Bilindiği üzere, Türk Medeni Kanunu"nun (TMK) 706., Türk Borçlar Kanunu"nun (TBK) 237. (Borçlar Kanunu"nun (BK) 213.) ve Tapu Kanunu"nun 26. maddeleri gereğince taşınmazların intikallerinin resmi senet ile yapılacağı düzenlenmiş olmakla, taşınmazın aynına ilişkin davanın da adi nitelikteki alacağın temliki sözleşmesi ile devri mümkün değildir. Somut olayda, temlik alan Sadettin’in dayandığı alacağın temliki sözleşmesi de 241.750,00 TL alacağın devrine ilişkindir.

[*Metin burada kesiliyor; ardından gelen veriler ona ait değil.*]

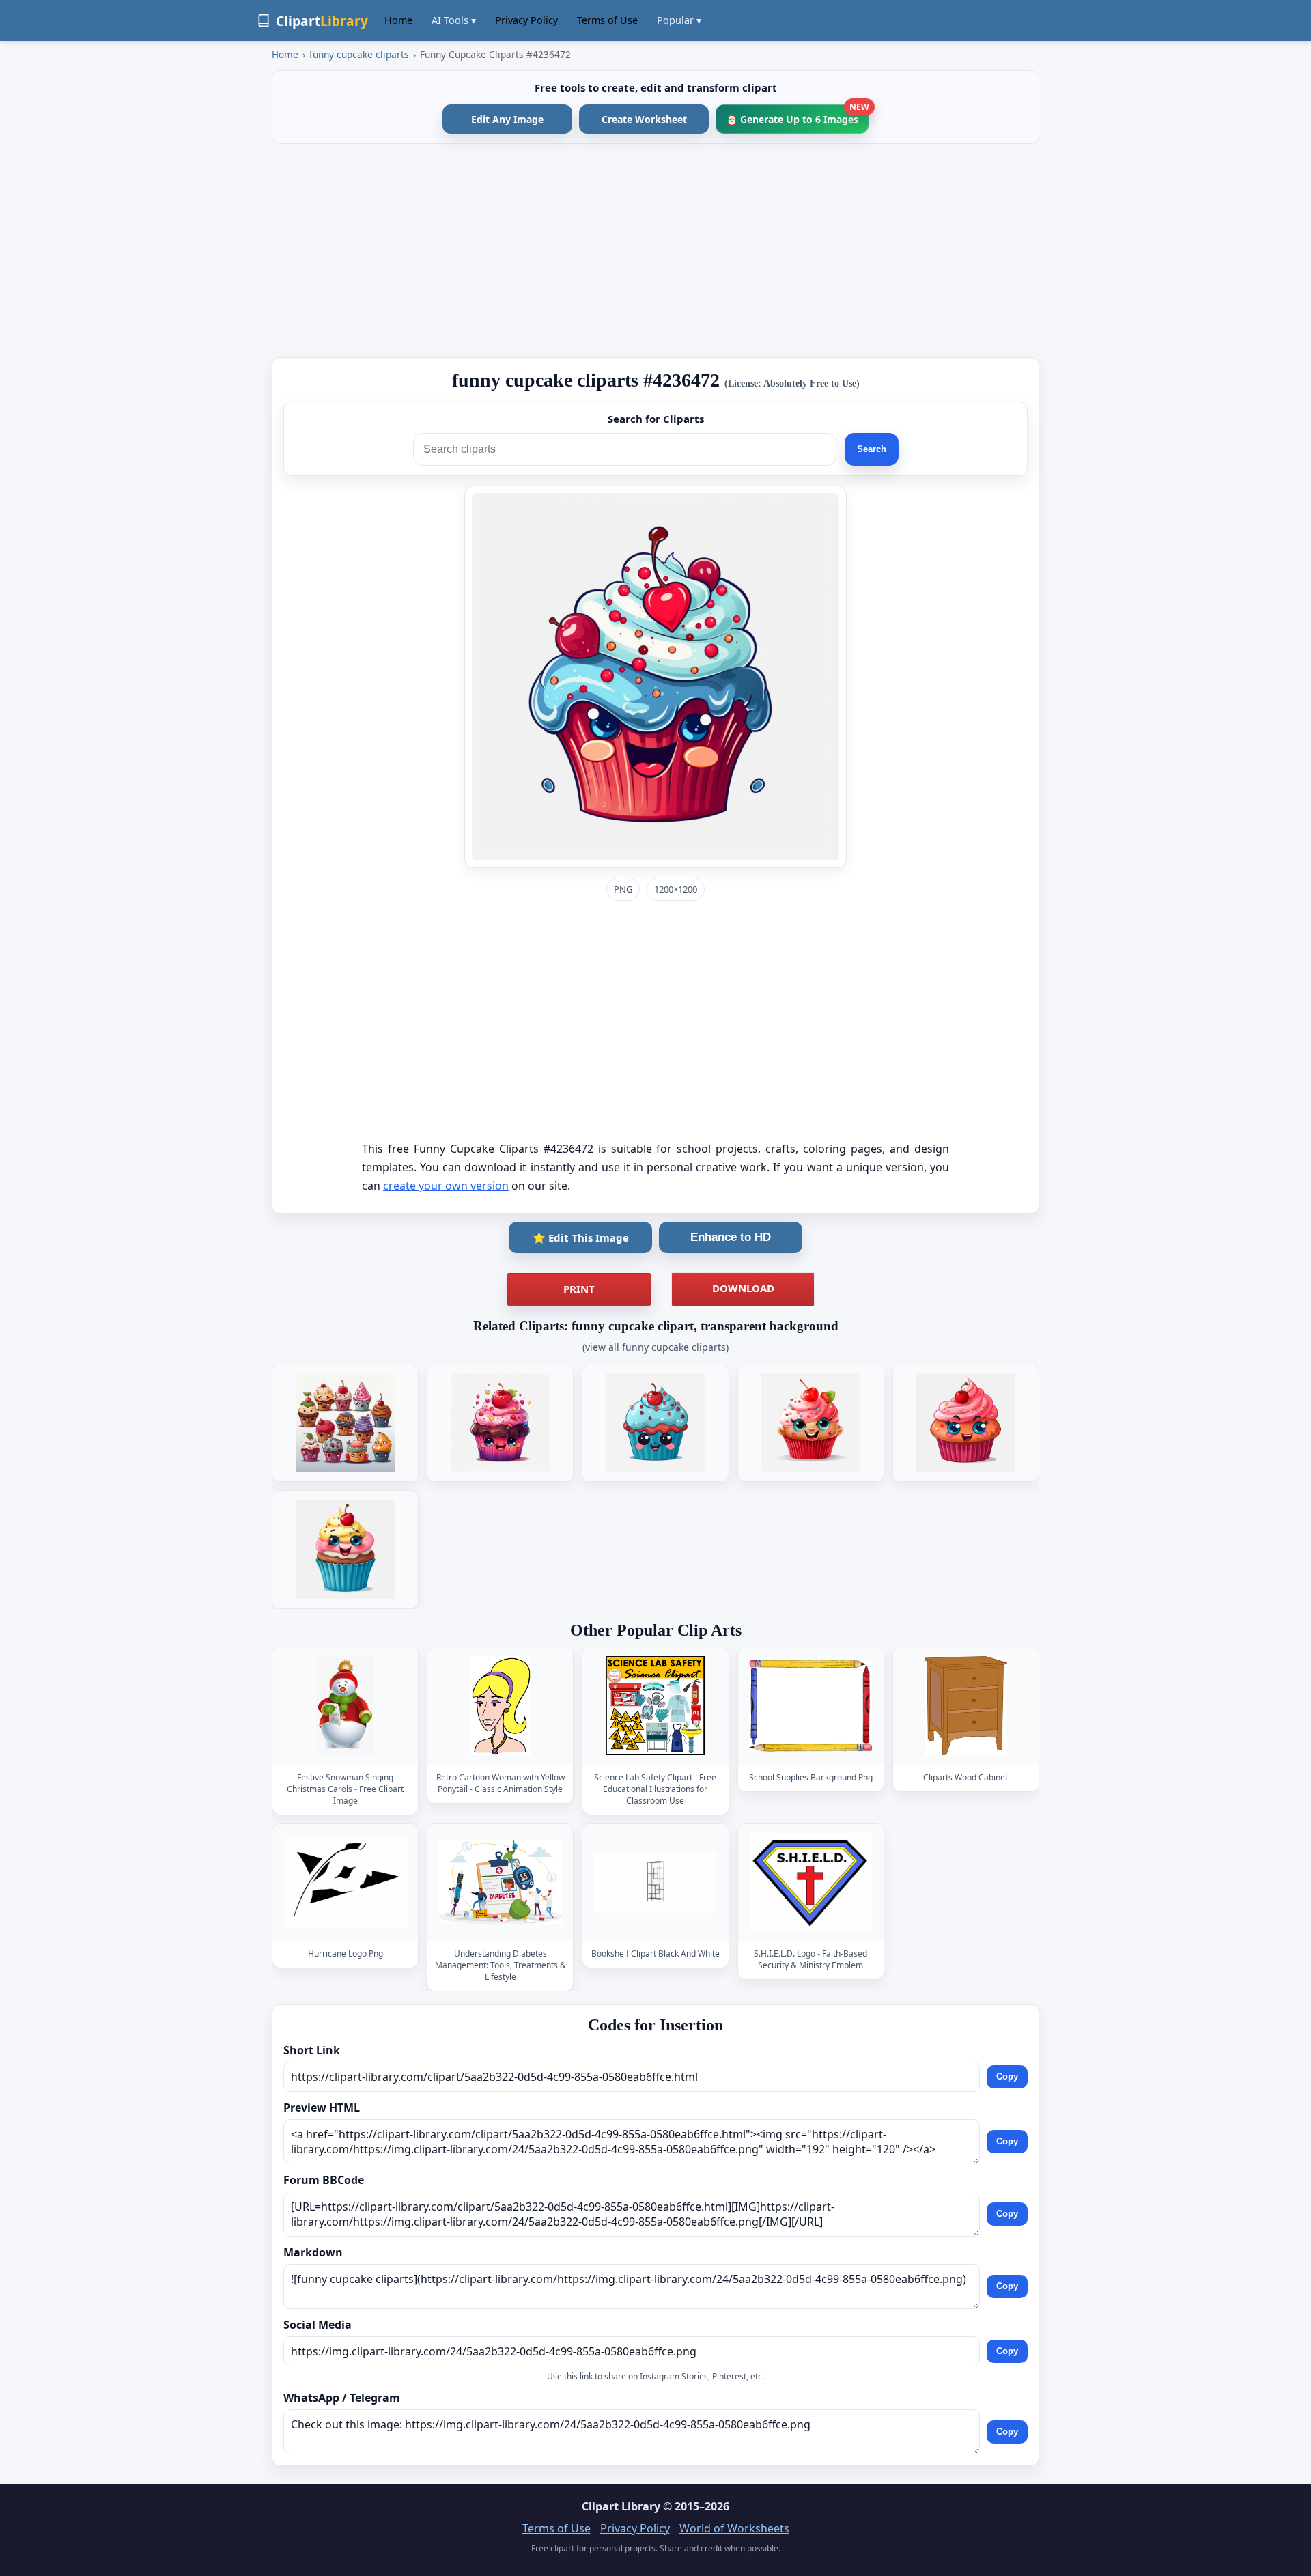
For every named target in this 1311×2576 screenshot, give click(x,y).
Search (871, 449)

Hal böyle olunca, mahkemece 6100 sayılı Hukuk Muhakemeleri Kanunu’nun 125. maddesi uyarınca bahse konu alacağın devri sözleşmesi ile dava konusunun devrinin mümkün olup olmadığının, bunun sonucu olarak da alacağı temlik alan ...,in davacı yerine geçip geçmediğinin usulünce tespitinden sonra bir karar verilmesi gerekirken yanılgılı değerlendirme ile değinilen hususlar göz ardı edilerek yazılı şekilde karar verilmesi doğru değildir.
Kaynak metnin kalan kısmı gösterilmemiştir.